In the meantime, Vibbert hired attorneys and set about attempting to get his money back. It couldn’t happen fast enough. He had intended to use the $25,000 the state seized to purchase new inventory, and now that couldn’t happen. Lenders suspended lines of credit. People stopped buying from him; some even backed out of partially completed transactions after the Dothan Eagle featured a story describing the charges against him. Vibbert’s payroll solutions and workers compensation company, which predated his car dealership, lost about 50 percent of its contracts because no one wanted to trust their finances to an alleged money launderer. Overall, he estimates the ordeal set him back about $300,000 in lost business and expenses.

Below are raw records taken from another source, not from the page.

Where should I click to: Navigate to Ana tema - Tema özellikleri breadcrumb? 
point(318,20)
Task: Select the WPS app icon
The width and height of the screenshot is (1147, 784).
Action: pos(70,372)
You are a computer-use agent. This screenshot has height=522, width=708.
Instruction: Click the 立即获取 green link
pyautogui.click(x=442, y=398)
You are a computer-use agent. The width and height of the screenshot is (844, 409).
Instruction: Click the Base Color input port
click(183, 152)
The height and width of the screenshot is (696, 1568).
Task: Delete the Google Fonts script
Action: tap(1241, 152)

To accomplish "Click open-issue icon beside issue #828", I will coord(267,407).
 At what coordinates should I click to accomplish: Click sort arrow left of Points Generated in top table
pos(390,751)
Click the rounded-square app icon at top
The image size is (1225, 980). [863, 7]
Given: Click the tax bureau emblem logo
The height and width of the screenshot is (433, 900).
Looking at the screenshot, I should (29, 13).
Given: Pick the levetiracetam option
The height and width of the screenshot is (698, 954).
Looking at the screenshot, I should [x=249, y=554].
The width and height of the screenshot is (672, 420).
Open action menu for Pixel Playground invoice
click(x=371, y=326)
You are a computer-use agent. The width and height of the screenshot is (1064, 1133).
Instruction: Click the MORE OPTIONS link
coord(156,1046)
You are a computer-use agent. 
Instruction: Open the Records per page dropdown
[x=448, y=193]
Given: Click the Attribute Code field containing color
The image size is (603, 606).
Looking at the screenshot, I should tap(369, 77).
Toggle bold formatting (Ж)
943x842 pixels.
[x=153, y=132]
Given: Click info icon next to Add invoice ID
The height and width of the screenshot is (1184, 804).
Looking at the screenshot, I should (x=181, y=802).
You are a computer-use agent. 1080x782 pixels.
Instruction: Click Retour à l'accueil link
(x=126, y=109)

The criminal trial was over almost before it started. Vibbert’s lawyers took the unusual step of requesting a bench trial, meaning the judge decided the case instead of a jury. The prosecutor’s case fell apart: at one point, the judge interrupted to observe that he himself had recently purchased a car, titled it to his son, and had the title sent to his own home address rather than his son’s – facts similar to those on which the charges against Vibbert were based. “Is that falsifying a title?” the judge asked the prosecutor.

“Possibly,” came the reply. “I would need a little more information.”

In the end, the judge ruled in Vibbert’s favor. In addition to finding him not guilty of all the charges against him, the judge made a clear statement about what he thought of the forfeiture proceedings.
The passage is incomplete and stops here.